This web report includes descriptive statistics of the Seattle 911 CAD data. The report starts with an overall summary of the structure of the dataset and then steps through each variable in the dataset.
Let’s start by identifying the dimensions in the dataset.
## [1] 480811 17
There are 752,421 events and and 17 variables in the CAD data export. For this analysis, we narrow the focus to 911 and other telephone call types only. The reduced dataset contains 480,811 events.
The variable names from the CAD export are listed below.
## [1] "CAD_Event_ID" "Dispatch_ID"
## [3] "Event_First_Dispatch_Time_ATTR" "Call_Priority_Code"
## [5] "Call_Type_Desc" "Case_Type_Final_Desc"
## [7] "Case_Type_Initial_Desc" "Clear_By_Desc"
## [9] "Dispatch_Address" "Officer_Serial_Num"
## [11] "Precinct" "Sector"
## [13] "Squad_Desc" "Dispatch_Blurred_Latitude"
## [15] "Dispatch_Blurred_Longitude" "CAD_Event_Response_Time_Seconds_SUM"
## [17] "Total_Service_Time_Seconds_SUM"
Now, let’s find the number of categories in the categorical variables. In subsequent sections, I will step through each variable and summarize the distributions in greater detail.
Dispatch ID | Priority Code | Call Type | Case Type Final Desc | Case Type Initial Desc | Clear By Desc | Precinct | Sector |
---|---|---|---|---|---|---|---|
474,571 | 8 | 2 | 320 | 231 | 23 | 6 | 18 |
Dispatch ID - This is some sort of identifier. It’s interesting that the identifiers are not unique to each event. What does the dispatch ID identify? Is this identifier going to be relevant for our analysis?
Call priority codes and Call type description have a manageable number of categories - 9 and 2, respectively. Call type has 8 possible categories, but we are only focusing on two categories - 911 and other telephone (not 911). After taking a deeper dive into the univariate statistics in the sections below and understanding what these categories mean, we can decide whether any of these categories should be aggregated.
Case Type Final and Case Type Initial Descriptions - These two variables have the greatest number of categories with 343 and 235 categories, respectively.

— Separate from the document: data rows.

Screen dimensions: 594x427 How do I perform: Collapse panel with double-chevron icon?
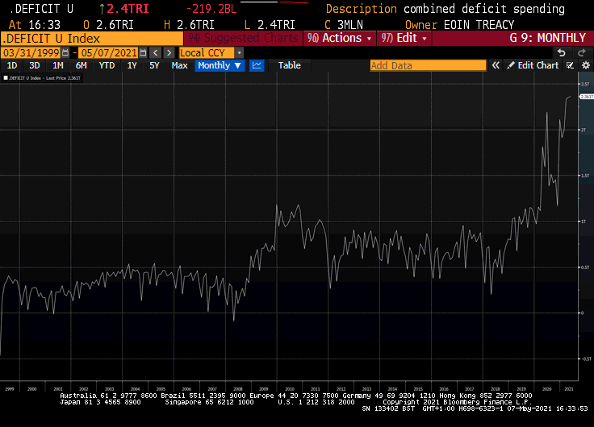[x=496, y=65]
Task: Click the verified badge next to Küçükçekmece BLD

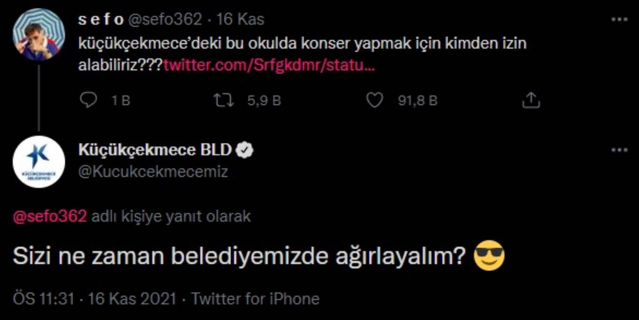Action: click(245, 150)
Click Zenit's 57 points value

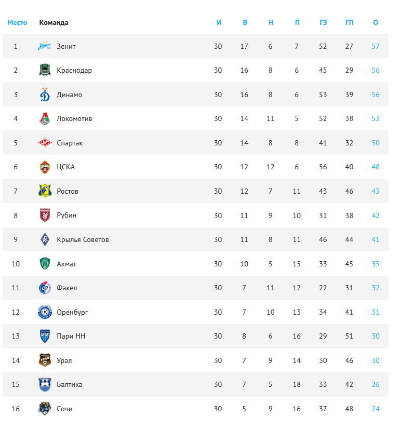[376, 47]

We will want to parse out the categories and see how to regroup into a smaller, more manageable set of categories for analysis. After looking over the categories we can figure out some strategies for aggregating categories.

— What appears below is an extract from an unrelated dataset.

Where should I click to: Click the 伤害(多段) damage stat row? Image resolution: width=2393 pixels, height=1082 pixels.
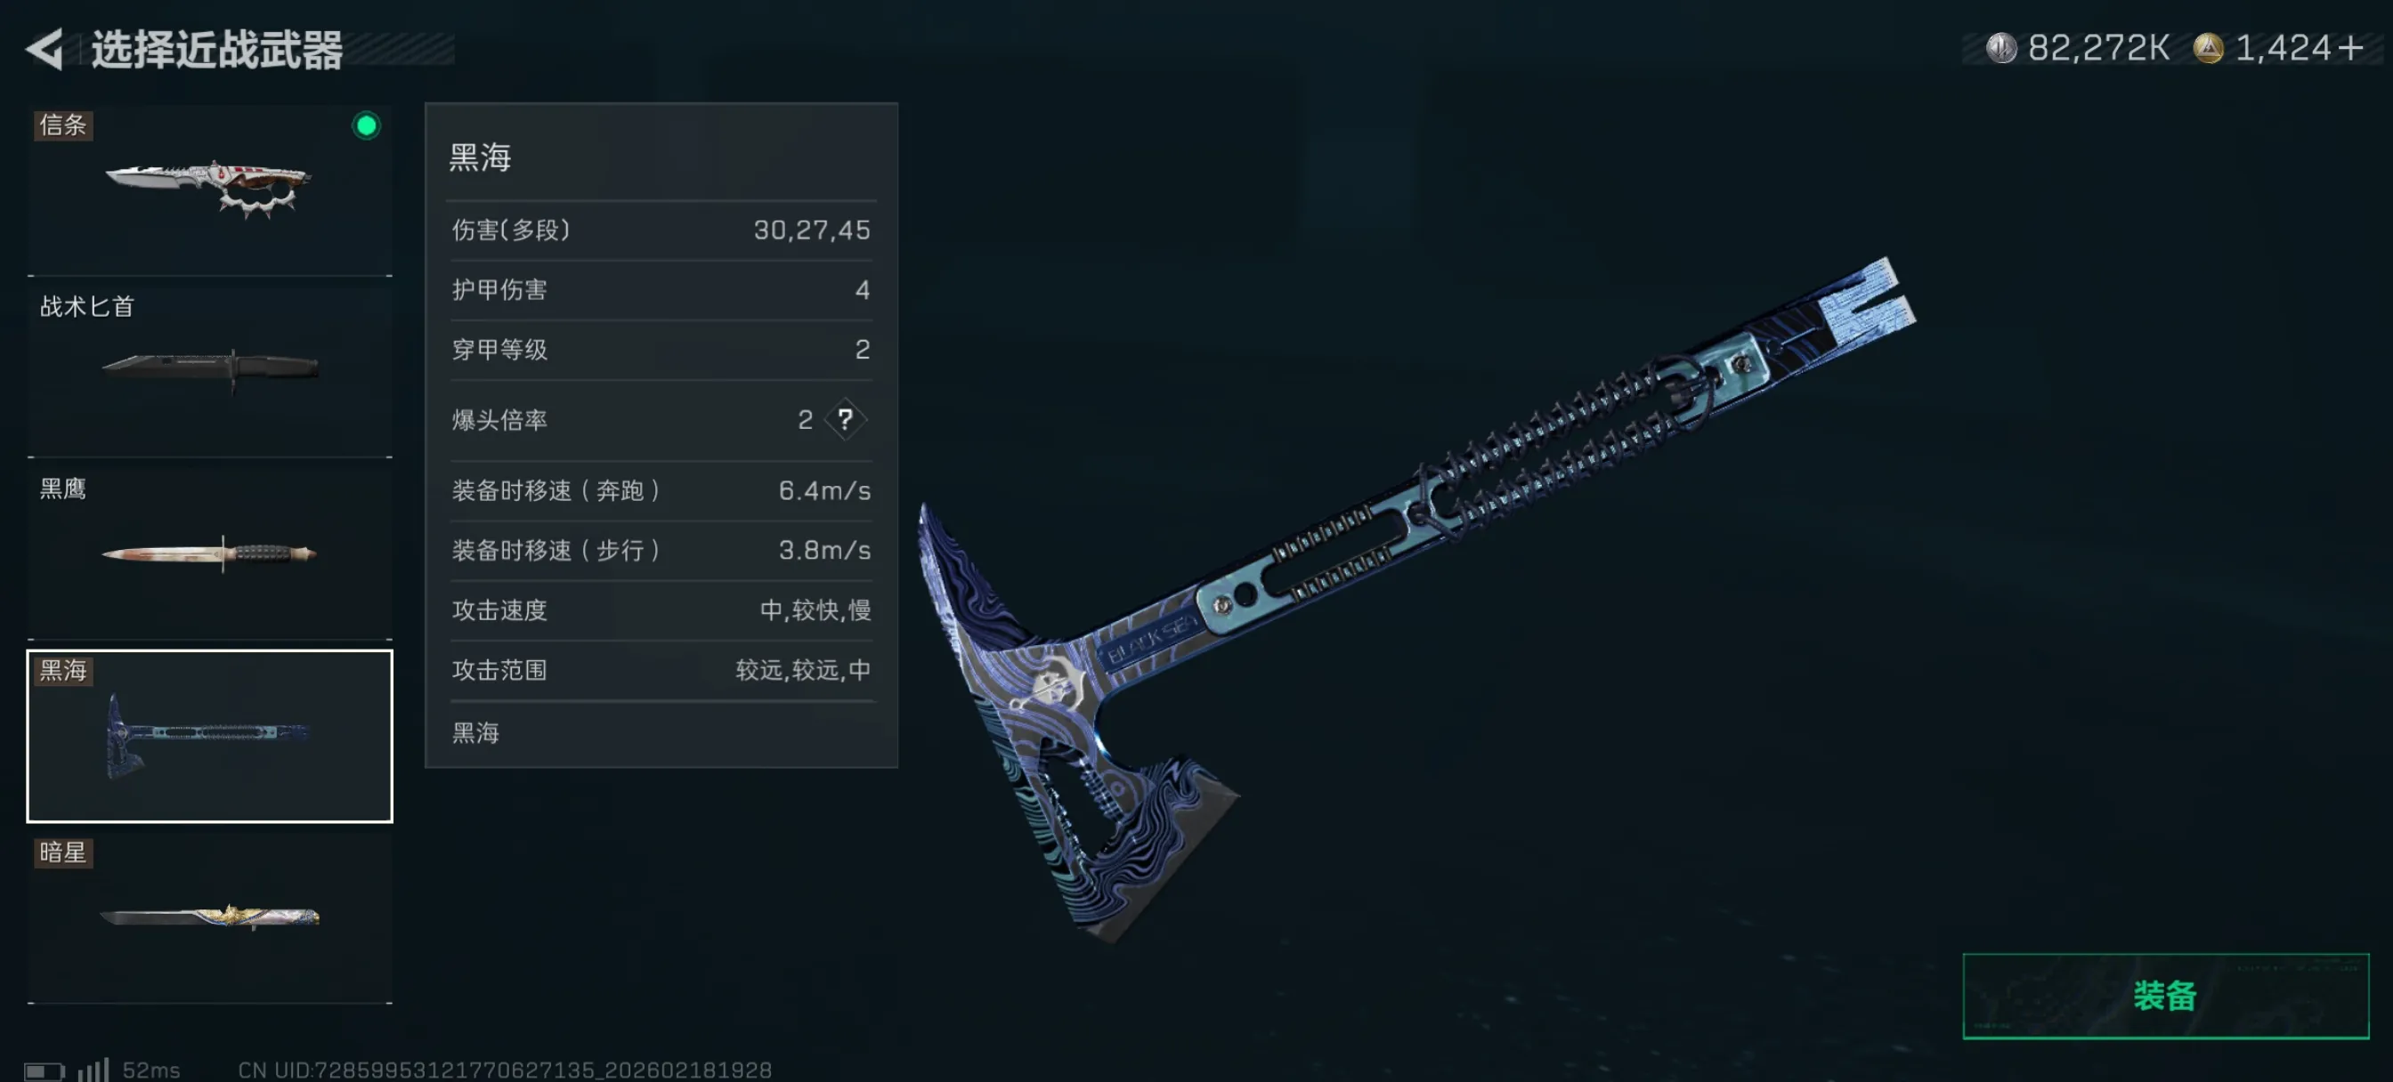pos(660,230)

Clear by description - There are 23 categories in this variable. After further review below, we can look to see if any aggregation is necessary.
Precinct is a categorical spatial indicator. It looks like the city is divided into 6 regional precincts.
Sector - There are 17 sectors. This variable appears to be another spatial category related to precinct. This will be described in the sector section below.
Before diving into the distributions of the categorical variables in greater detail, let’s take advantage of the fact that the data are time-stamped and get a sense of the frequency of events throughout the year.
The data are time stamped to the minute. In the graph below, I have displayed the frequency of events per day. Hover your mouse over the line graph to see the number of events that occurred on a given day.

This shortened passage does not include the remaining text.